Monica Dolan, 42, graduated from the nursing school at Georgetown University and now works as a clinical specialist for a pacemaker company in Portland, Ore.

Lian Dolan, 37, earned a B.A. degree in classics from Pomona College, Claremont, Calif. A free-lance writer, she lives in Pasadena, Calif., with her husband and two little boys.

Big-Family Lessons from the Satellite Sisters

For anyone who’s grown up in a large family—and especially a large Irish-Catholic family—some of these lessons, excerpted from UnCommon Senses, may sound very familiar:

  • “I would sum up the underlying principles of nearly all household rules as follows: You’re not the only person in the whole damn universe, so you better get over yourself and pitch in for the good of the group. This may sound cold, but in a big family, it is the simple truth.”
  • “In our house, dinner was a big event. After the plates were on the table but before grace was said, there was always one thing left to do: Take the phone off the hook ... Dinner was about conversation with each other—conversation in the loosest sense of the word …When we put the phone back on the hook as we cleared the table, there were no saved messages or indicators of missed calls. In the world before answering machines and voicemail, none of those options ever occurred to us, and we were none the worse for it. There were simply calls that did not happen because we were having dinner together. As my mother always said, ‘If it was important, they’ll call back.’”
  • “My mother didn’t teach us to ski until we could carry our own skis from the car to the lodge in the morning and—this is key—from the lodge back to the car at the end of the day.
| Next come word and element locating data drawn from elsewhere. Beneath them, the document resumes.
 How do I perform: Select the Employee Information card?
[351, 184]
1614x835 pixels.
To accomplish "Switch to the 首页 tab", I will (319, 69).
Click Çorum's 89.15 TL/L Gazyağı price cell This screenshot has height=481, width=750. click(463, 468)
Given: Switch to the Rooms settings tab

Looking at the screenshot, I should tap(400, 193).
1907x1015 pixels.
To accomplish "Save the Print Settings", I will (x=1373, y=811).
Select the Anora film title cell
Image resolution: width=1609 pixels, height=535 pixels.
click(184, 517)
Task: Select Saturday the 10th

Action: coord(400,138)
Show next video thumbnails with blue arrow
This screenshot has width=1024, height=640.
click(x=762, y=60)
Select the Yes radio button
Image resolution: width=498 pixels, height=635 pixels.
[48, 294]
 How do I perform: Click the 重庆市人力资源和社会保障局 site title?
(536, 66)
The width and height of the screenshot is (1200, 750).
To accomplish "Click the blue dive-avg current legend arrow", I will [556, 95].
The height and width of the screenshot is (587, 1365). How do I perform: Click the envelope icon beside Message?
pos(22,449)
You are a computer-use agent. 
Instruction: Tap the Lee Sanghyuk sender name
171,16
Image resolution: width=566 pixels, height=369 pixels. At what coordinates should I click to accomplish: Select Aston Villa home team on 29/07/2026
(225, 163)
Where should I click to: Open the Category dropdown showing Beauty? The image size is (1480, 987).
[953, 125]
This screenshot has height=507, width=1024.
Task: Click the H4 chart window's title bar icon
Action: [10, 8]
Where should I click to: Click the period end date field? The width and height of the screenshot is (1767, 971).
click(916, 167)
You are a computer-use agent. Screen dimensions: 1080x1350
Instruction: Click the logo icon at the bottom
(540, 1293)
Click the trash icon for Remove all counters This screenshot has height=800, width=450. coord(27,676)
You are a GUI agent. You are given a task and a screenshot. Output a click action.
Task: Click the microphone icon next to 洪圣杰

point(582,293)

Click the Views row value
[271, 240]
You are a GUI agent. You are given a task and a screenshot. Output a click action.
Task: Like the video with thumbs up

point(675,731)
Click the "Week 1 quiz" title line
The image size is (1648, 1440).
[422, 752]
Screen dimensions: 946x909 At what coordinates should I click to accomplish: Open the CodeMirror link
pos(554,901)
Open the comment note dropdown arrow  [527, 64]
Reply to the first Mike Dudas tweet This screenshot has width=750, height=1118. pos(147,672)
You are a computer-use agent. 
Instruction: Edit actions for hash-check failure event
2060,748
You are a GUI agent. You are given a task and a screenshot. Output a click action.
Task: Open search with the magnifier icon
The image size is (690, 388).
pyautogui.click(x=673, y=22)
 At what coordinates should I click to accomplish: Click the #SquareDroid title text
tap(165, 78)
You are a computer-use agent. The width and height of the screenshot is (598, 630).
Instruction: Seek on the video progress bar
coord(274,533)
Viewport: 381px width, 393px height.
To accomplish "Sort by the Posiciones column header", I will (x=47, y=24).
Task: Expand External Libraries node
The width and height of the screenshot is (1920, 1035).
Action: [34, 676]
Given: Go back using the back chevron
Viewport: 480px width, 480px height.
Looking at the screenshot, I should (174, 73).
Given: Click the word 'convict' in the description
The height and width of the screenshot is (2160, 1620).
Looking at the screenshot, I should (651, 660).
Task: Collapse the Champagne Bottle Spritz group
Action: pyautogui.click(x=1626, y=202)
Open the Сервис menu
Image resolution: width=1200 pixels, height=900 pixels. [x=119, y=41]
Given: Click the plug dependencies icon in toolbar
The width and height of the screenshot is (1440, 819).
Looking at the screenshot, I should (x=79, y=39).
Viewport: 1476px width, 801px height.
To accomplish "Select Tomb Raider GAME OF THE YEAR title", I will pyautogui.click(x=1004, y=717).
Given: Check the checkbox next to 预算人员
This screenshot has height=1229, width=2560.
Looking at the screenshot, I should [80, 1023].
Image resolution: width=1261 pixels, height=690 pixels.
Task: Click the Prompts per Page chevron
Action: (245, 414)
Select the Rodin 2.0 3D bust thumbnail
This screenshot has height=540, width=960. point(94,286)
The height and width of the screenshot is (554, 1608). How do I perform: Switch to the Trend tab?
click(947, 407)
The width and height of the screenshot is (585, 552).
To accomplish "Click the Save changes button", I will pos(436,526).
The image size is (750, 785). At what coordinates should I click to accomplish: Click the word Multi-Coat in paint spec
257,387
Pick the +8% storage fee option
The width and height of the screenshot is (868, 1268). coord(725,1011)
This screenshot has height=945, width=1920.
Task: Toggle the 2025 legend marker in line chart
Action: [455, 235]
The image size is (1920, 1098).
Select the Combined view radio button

Even cold, wet and tired, we had to get our skis, poles, and boots back to that station wagon on our own. And no whining. The lesson was simple, really. Be responsible for yourself and your stuff or you miss out.”
  • “Growing up in a big family is great preparation for the big world. All the team-building skills that they try to teach you in grad school, we learned by doing dishes, sharing rooms, borrowing clothes, bickering over the TV, trading chores, cleaning our rooms, fighting over the front seat, setting the table, raking leaves, and always, always, always traveling in large groups.”

Michelle M. Murphy is a free-lance writer from West Hartford, Conn.